• _Work required_: Please return every line from the entries that has the string "link" in it.

____ Provided entries

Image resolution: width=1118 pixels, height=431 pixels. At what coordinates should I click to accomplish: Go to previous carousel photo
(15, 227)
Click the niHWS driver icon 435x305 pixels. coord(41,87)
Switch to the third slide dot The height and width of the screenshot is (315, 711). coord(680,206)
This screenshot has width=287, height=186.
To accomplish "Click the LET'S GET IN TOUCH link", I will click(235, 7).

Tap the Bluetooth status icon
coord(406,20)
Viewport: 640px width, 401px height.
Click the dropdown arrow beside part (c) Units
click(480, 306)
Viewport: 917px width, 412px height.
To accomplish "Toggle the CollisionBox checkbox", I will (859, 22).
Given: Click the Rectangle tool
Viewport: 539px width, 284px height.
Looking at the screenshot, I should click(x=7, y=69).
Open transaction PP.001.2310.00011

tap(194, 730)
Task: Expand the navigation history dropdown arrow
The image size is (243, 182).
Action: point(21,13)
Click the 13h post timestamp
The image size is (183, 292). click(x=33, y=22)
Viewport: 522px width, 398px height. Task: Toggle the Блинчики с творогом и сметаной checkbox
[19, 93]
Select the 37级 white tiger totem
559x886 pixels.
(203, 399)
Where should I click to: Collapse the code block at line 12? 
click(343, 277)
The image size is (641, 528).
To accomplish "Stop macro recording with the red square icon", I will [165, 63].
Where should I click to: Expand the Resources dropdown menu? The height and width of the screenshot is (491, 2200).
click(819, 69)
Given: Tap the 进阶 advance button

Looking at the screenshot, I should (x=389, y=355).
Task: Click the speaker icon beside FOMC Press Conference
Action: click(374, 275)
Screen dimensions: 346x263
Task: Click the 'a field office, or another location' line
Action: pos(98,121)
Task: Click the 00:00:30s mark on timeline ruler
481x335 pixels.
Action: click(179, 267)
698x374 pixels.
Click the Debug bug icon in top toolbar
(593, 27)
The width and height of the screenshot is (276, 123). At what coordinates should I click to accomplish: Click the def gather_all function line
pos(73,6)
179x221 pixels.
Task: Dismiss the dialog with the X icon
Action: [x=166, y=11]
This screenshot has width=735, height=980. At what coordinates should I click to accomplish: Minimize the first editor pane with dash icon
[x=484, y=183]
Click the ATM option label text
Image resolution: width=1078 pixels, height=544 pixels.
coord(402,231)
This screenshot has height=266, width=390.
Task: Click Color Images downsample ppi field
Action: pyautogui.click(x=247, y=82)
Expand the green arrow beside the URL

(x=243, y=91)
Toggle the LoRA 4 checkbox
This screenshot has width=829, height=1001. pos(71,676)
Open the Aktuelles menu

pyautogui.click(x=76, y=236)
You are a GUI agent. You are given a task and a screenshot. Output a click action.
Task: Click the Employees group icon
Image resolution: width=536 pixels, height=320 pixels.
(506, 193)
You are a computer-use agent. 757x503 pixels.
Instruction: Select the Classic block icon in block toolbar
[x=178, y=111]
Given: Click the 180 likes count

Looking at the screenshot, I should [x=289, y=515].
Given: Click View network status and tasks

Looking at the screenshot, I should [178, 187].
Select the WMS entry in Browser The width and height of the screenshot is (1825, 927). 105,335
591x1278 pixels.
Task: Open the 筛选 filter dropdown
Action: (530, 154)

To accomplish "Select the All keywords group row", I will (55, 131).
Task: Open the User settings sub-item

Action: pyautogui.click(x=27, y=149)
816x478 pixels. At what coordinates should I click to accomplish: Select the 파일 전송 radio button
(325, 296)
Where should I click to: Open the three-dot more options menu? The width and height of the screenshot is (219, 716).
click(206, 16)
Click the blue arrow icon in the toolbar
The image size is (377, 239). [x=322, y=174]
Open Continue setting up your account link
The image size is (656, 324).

________

• _Problem solution_:
To accomplish "Click the LET'S GET IN TOUCH link", I will click(235, 7).
Open Continue setting up your account link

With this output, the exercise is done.